__Entries for locating words and elements__:
+++++

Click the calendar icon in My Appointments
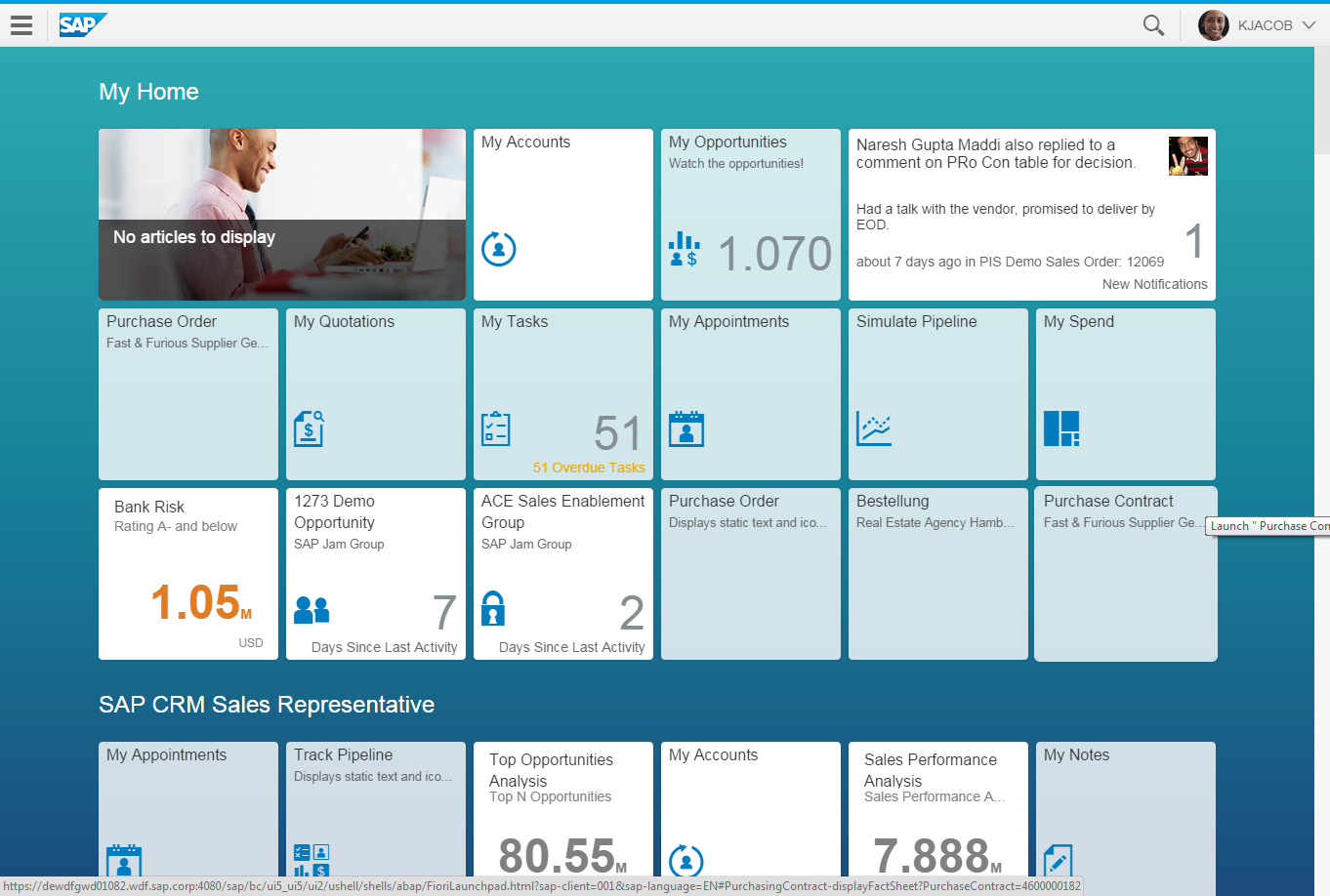 click(x=686, y=428)

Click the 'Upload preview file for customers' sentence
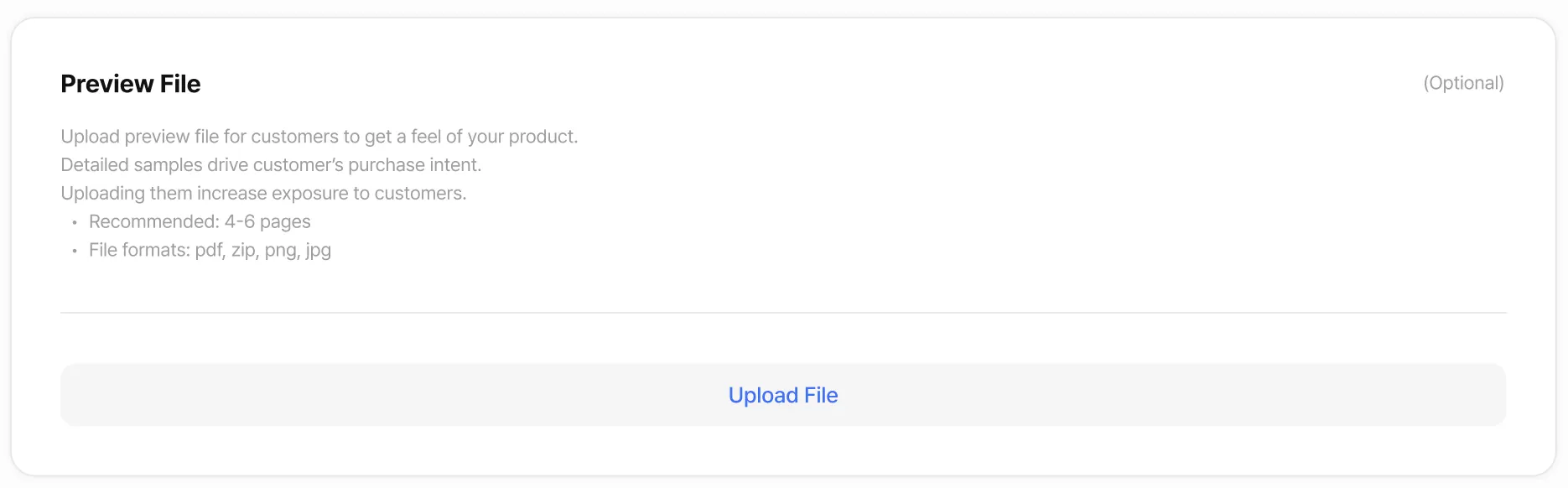point(319,137)

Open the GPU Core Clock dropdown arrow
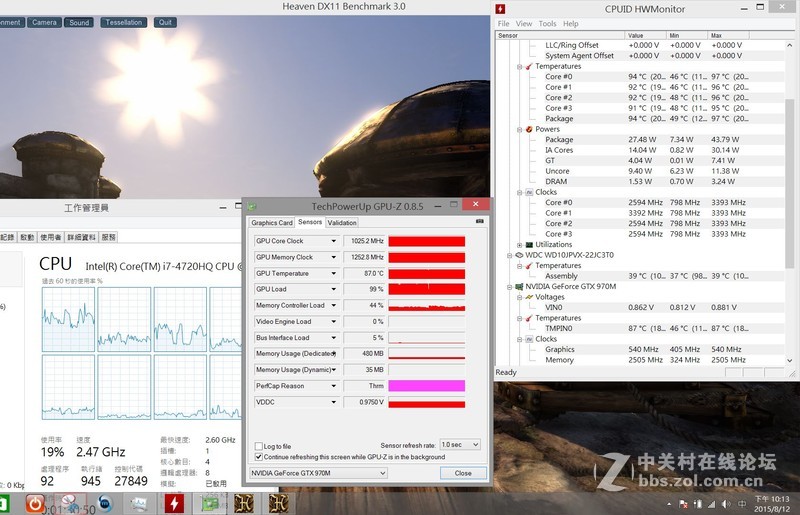(332, 241)
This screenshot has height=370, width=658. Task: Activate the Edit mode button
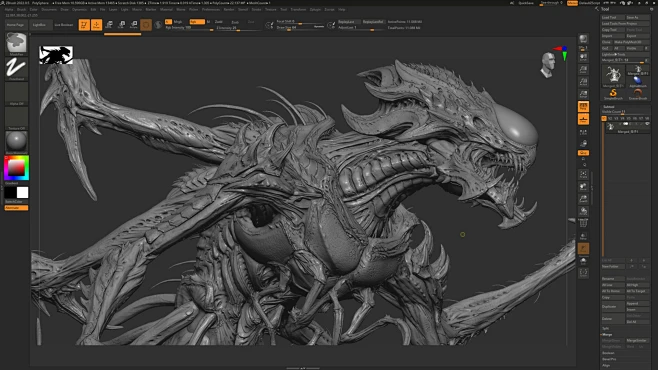tap(84, 25)
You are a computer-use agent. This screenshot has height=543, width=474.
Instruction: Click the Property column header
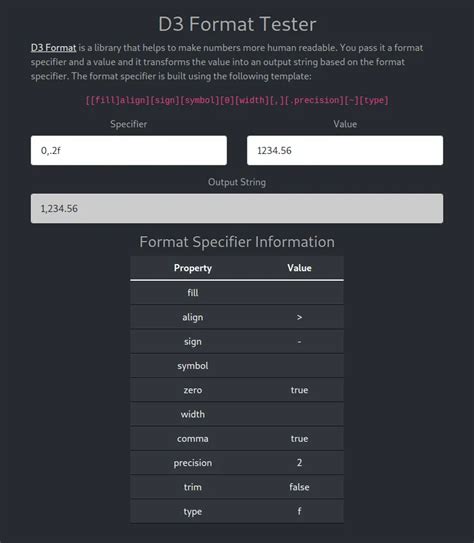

+++++

Copy the data above with every "screenshot" changed to "image" and nothing else altered. Leave the pictures out of your copy.

Click the calendar icon in My Appointments
 click(x=686, y=428)

Click the 'Upload preview file for customers' sentence
point(319,137)

Open the GPU Core Clock dropdown arrow
(332, 241)
This image has height=370, width=658. Task: Activate the Edit mode button
tap(84, 25)
You are a computer-use agent. This image has height=543, width=474.
Instruction: Click the Property column header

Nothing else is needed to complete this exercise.